### Work instruction:
The answer must be every line of the data that holds the word "agent".

### Extracted entries:

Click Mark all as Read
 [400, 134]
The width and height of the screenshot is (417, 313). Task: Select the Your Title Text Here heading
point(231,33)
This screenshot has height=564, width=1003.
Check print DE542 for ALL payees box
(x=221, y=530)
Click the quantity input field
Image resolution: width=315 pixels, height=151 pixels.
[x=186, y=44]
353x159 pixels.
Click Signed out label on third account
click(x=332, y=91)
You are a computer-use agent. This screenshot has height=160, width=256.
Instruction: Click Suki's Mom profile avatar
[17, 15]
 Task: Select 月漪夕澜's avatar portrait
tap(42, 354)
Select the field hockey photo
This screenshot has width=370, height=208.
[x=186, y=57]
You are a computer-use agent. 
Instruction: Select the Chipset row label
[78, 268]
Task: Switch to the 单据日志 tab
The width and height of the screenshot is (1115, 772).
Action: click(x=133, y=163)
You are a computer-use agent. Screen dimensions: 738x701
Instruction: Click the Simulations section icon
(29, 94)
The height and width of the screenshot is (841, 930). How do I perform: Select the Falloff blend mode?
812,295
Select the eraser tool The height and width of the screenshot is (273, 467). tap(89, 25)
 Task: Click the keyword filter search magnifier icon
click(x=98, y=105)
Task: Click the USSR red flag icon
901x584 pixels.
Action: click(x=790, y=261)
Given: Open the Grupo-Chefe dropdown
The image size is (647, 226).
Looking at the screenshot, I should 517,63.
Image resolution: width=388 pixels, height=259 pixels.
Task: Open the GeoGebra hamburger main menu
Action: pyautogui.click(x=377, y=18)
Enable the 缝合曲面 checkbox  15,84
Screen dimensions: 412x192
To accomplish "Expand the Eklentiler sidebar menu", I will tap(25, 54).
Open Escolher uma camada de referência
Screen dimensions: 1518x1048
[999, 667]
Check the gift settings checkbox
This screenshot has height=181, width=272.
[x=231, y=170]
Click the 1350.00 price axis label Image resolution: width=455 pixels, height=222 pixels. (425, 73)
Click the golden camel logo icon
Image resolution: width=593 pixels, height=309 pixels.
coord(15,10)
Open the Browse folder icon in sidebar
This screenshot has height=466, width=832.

### Result of the exercise:
You are a computer-use agent. This screenshot has height=160, width=256.
You are a computer-use agent. 
You are a computer-use agent. Screen dimensions: 738x701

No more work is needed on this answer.